(Photo: AP Photo / Charles Rex Arbogast)
Kidnapping and criminal association charges against 10 U.S. Christians who tried to transport Haitian children out of the country to an orphanage have been dropped.
However, the leader of the group of volunteers, Laura Silsby, still faces a charge of arranging irregular travel and will stand trial in Haiti, Judge Bernard Saint-Vil said Monday.
Silsby, who remains jailed in the Caribbean country, could face up to three years in prison if convicted.
The latest announcement comes a week after the Haitian judge corrected earlier reports that indicated the charges against the group were dismissed. While a spokesman for Idaho Sen. Jim Risch said the senator was told on April 15 by the State Department that nine of the volunteers no longer faced any charges, Judge Saint-Vil said last week he had yet to make a decision at that time.
Most of the 10 Americans belong to two Baptist churches in Idaho.
The team traveled to Haiti in January after a massive earthquake devastated Port-au-Prince, the capital of Haiti. Plans to build an orphanage in the Dominican Republic for Haitian children had already been in place and the disaster prompted them to accelerate their plans.
They attempted to take 33 Haitian children to the orphanage they were setting up in the neighboring country but were arrested on Jan. 29 and subsequently charged with kidnapping a minor and criminal association.
The volunteers said they simply wanted to help the children who lost their parents after the massive earthquake. But complications arose when they were found without all the proper paperwork and when many of the children were discovered to have at least one living parent.

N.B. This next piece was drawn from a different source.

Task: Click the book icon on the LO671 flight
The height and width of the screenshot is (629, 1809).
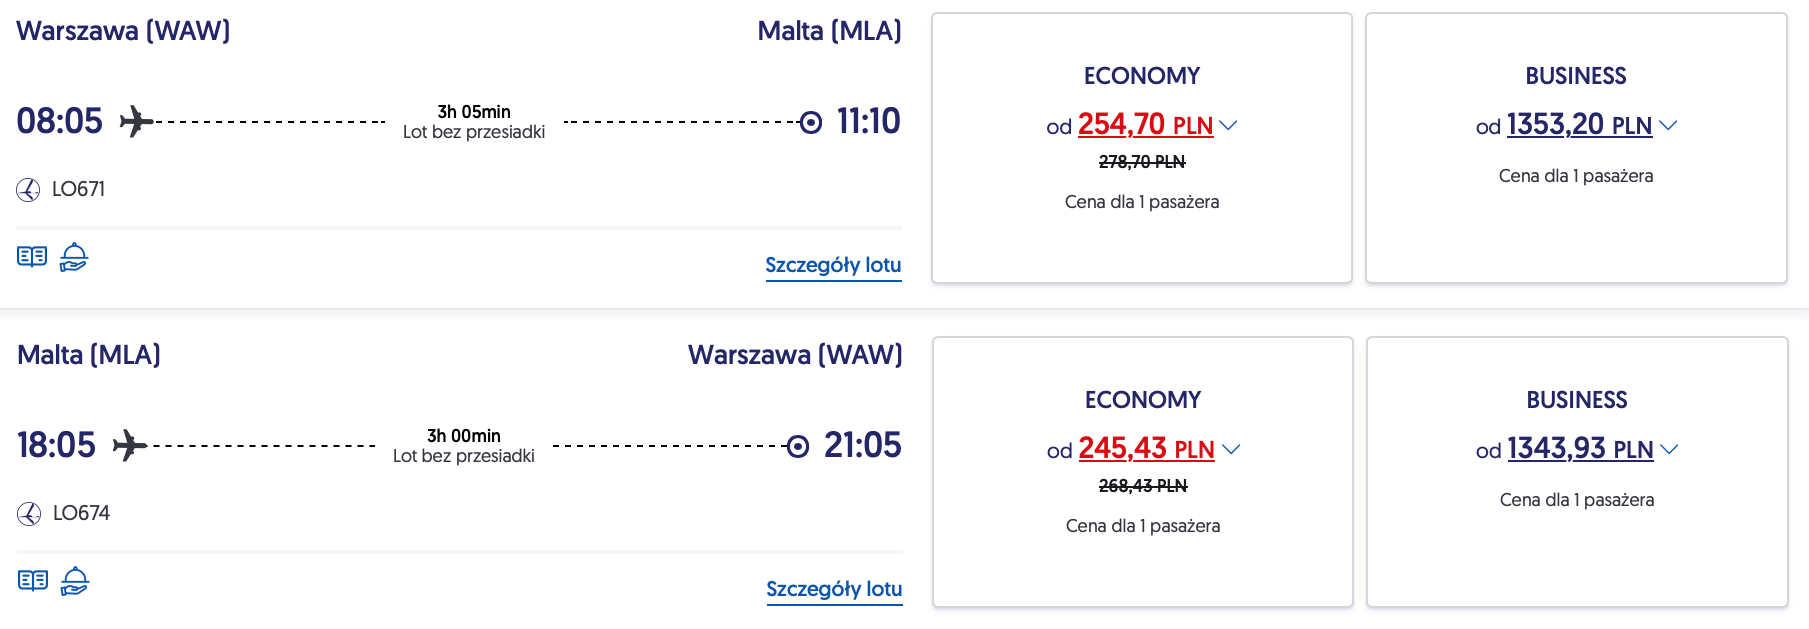Action: click(x=32, y=257)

Last month, Judge Saint-Vil brought additional charges of "organizing irregular travel" against Silsby after discovering an earlier attempt to take the children out of the country. The team tried to take 40 children to the Dominican Republic on Jan. 26.
Silsby will stand trial along with Jean Sainvil, a Haitian-born pastor from Atlanta who also helped organize the venture, according to The Associated Press. The trial could begin as early as this week.
Nine of the volunteers were allowed to return to their homes in the U.S. in February and March.